● Фрагмент документа:
^^^^^^^^^^^^^^^^
Это еще один важный аспект в позиции представленных в альбоме художников: самые значимые события в жизни человека одновременно же и самые банальные. Экзистенциальное значение и трагизм смерти никак не умеряется тем фактом, что до тебя через ее отсекающую черту пришлось пройти триллионам триллионов живых существ, что это вообще, наряду с рождением, самое банальное во вселенной событие. В каждом конкретном случае — это «как в первый раз». По этой причине мы и можем влюбляться, страдать от неразделенного чувства, в сотый раз писать пейзаж с Медным всадником или Руанским собором, признаваться в стихах в своем одиночестве… Истина нужна живущему, также как хлеб, — ежедневно. Смыслы не тождественны вещам, они присутствуют в нашей реальности проблесково, дискретно. Вообще вякая подлинность, связанная с полнотой Универсума (то есть с трансцендентным), может быть зафиксирована в нашем имманентном мире только здесь и сейчас. Поэтому усилия художника, пытающегося, допустим, изобразить венецианский Canal Grande, никак не умаляются тем, что до него на этом месте стоял Гварди, Каналетто, Тернер или Мане.

Тонкое замечание Александра Григорьева: «О выразительных возможностях цвета прежде всего идет речь у “безнадежных живописцев”. Цвет перестает быть качественной, а становится сущностной характеристикой произведения: прилагательное и существительное меняются местами. Теперь главное не то, о чем повествование, это “о чем” само становится предикатом, вспомогательной характеристикой к разворачивающемуся действию цвета. При таком подходе содержательное значение живописи оказывается на некоем метафизическом, онтологическом, “нечеловеческом” уровне».

Насколько я понимаю, метафизический или «нечеловеческий» уровень живописной содержательности состоит в том, что ее язык, равно как и другие языки искусства, позволяет как бы уместить бесконечное в конечном: вне прямой вербализации высказать интуитивное ощущение цельности и подлинности бытия.
^^^^^^^^^^^^^^^^
● Исходные строки:
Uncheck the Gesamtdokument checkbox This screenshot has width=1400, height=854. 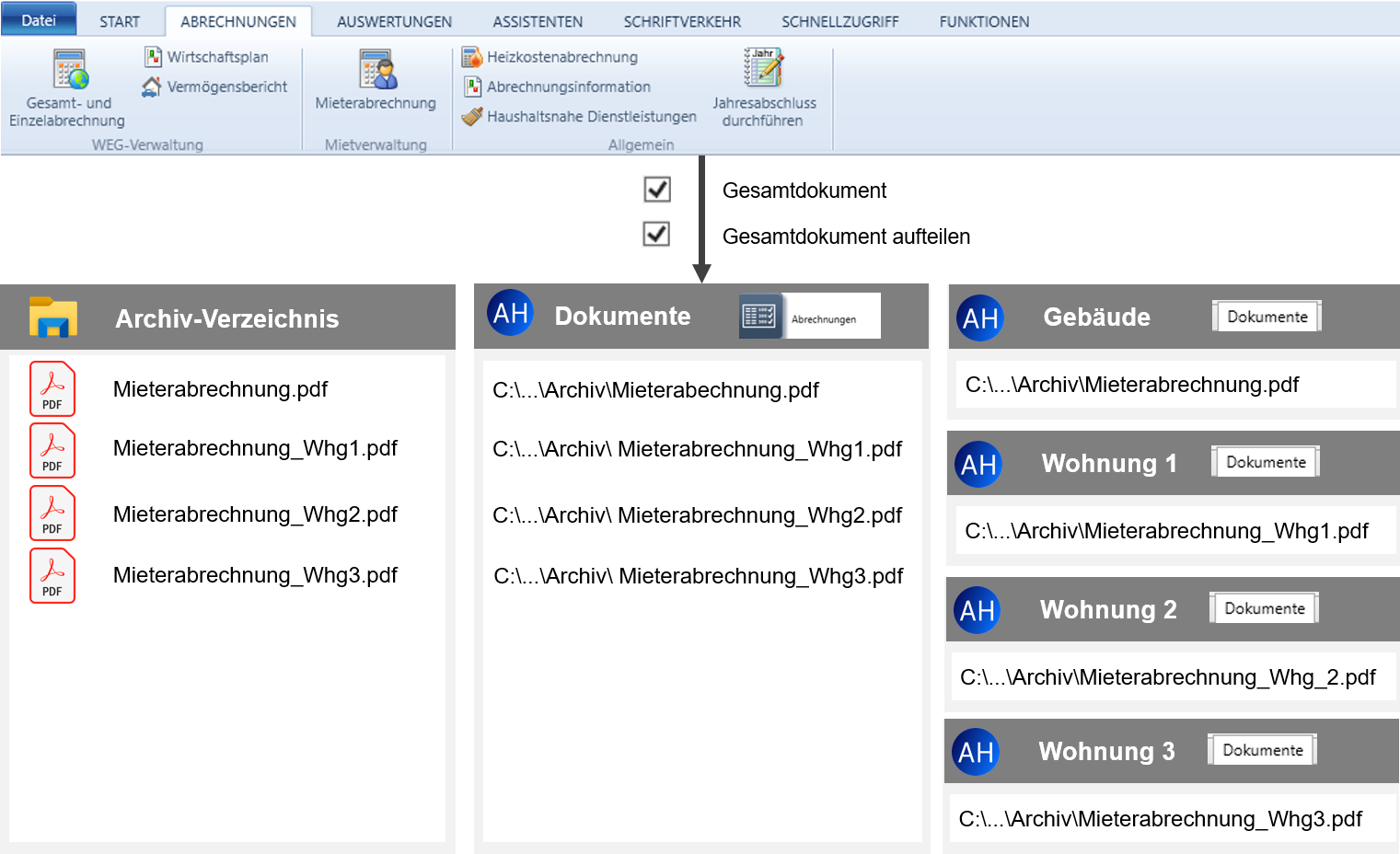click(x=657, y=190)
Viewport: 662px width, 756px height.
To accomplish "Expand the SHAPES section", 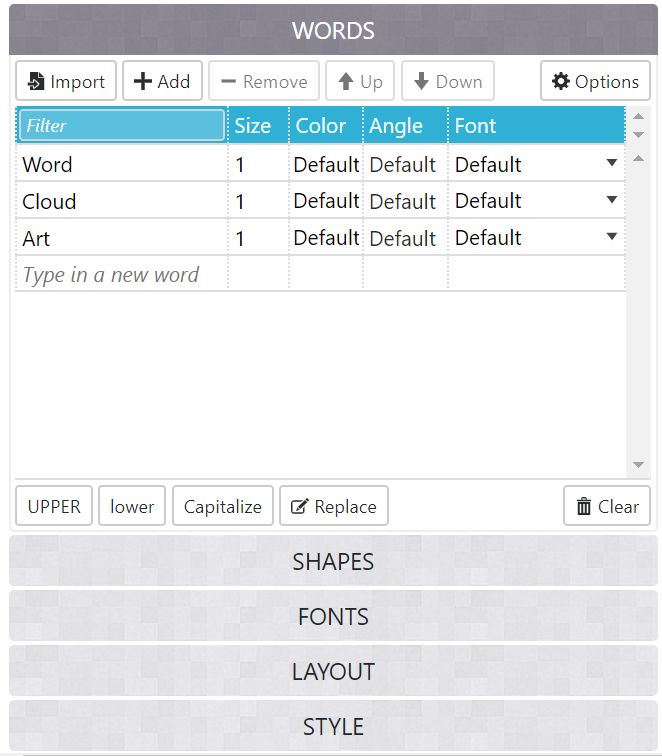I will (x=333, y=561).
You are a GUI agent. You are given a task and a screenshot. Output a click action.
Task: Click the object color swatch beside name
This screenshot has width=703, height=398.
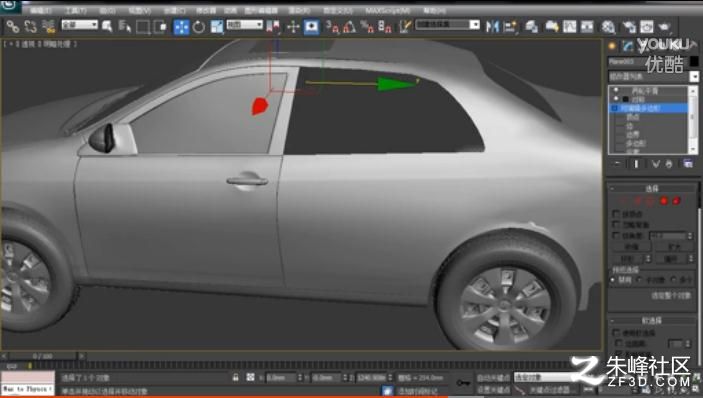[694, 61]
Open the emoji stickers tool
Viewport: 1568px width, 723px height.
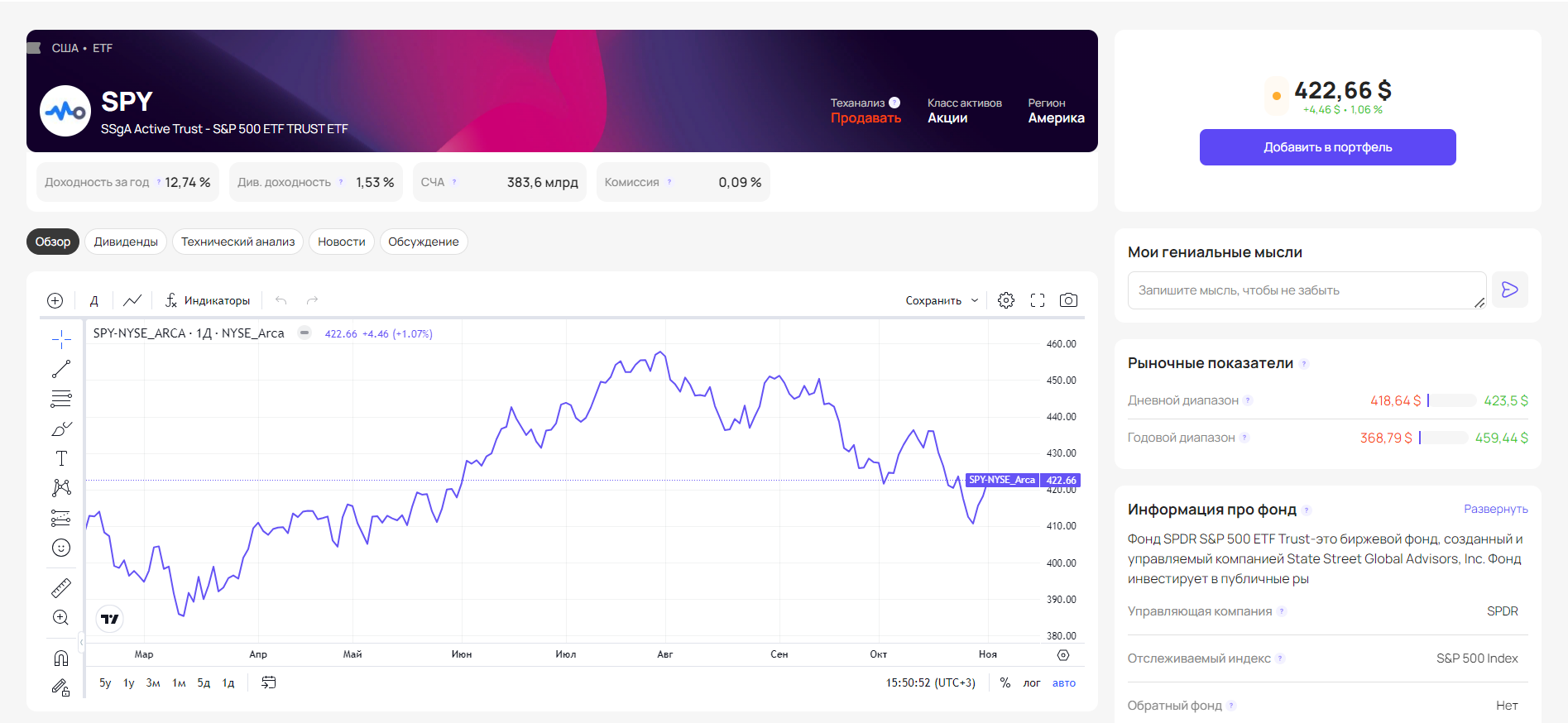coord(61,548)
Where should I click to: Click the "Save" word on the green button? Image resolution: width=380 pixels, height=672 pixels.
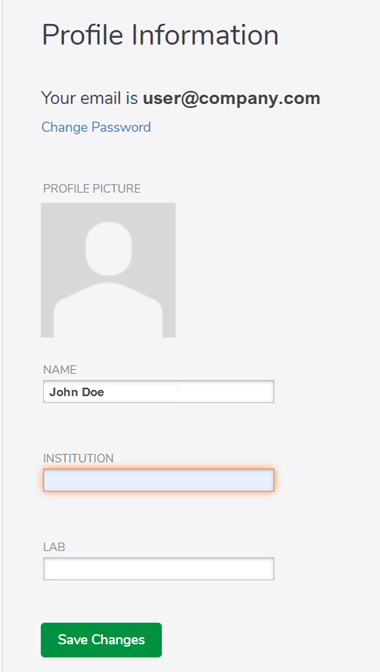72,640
^^^^^^^^^^^^^^^^
● Обязательное задание A: Перепишите без изменений отрывок из текста о живописи между словами «Насколько я понимаю, метафизический» и «и подлинности бытия.» включительно.
● Обязательное задание B: Продолжите текст о живописи, начав сразу после его последнего предложения.
Строки данных представляют собой отдельный материал и не связаны с текстом о живописи.

● Ответ A:
Насколько я понимаю, метафизический или «нечеловеческий» уровень живописной содержательности состоит в том, что ее язык, равно как и другие языки искусства, позволяет как бы уместить бесконечное в конечном: вне прямой вербализации высказать интуитивное ощущение цельности и подлинности бытия.

● Ответ B:
Но тот же «нечеловеческий уровень» оказывается еще одной, теперь уже социальной гранью описываемой безнадежности. Действительно, в своей ориентации на подлинность творческого поиска живописец не ангажирован ни желанием понравится публике, ни мнением арт-критиков, ни трендами художественного рынка. Для жаждущих актуальности и новизны потребителей он, с его работами в традиционных жанрах натюрморта-портрета-пейзажа, работами, написанными масляными красками на холсте (какая архаика!!! — а где прикол-то!!!), неактуален и как бы даже невидим. Общество оставило его в покое и позволило существовать в маргинальной среде «сектантов» — таких же, как он, безнадежных искателей смысловой реальности в мире, отчетливо погружающемся в виртуал.

Что напоминает такая позиция? — Пребывание на ковчеге во время всемирного потопа? Катакомбное существование первых христиан? В любом случае речь идет об обновлении мира, о его содержательном переоткрытии.

Повторюсь, я не думаю, что происходящие ментальные изменения являются достоянием только этой группы художников. Скорее всего, круг безнадежных живописцев, поэтов, музыкантов, философов, просто людей, выпадающих из социальной актуальности ради индивидуальной содержательности жизненных устремлений, гораздо обширнее. Живой душе свойственно искать подлинное, даже если на фоне «тьмы низких истин» оно выглядит «нас возвышающим обманом». Но в безнадежности таких поисков есть высокий этический смысл, и есть свобода — редко достижимая свобода творчества, когда отступают на задний план обуславливающие нас социальные обстоятельства, а на первый план выдвигается то, что так емко сформулировала Анна Иконникова, говоря о живописи: «диалог внутреннего (я) мира с внешним (я) миром».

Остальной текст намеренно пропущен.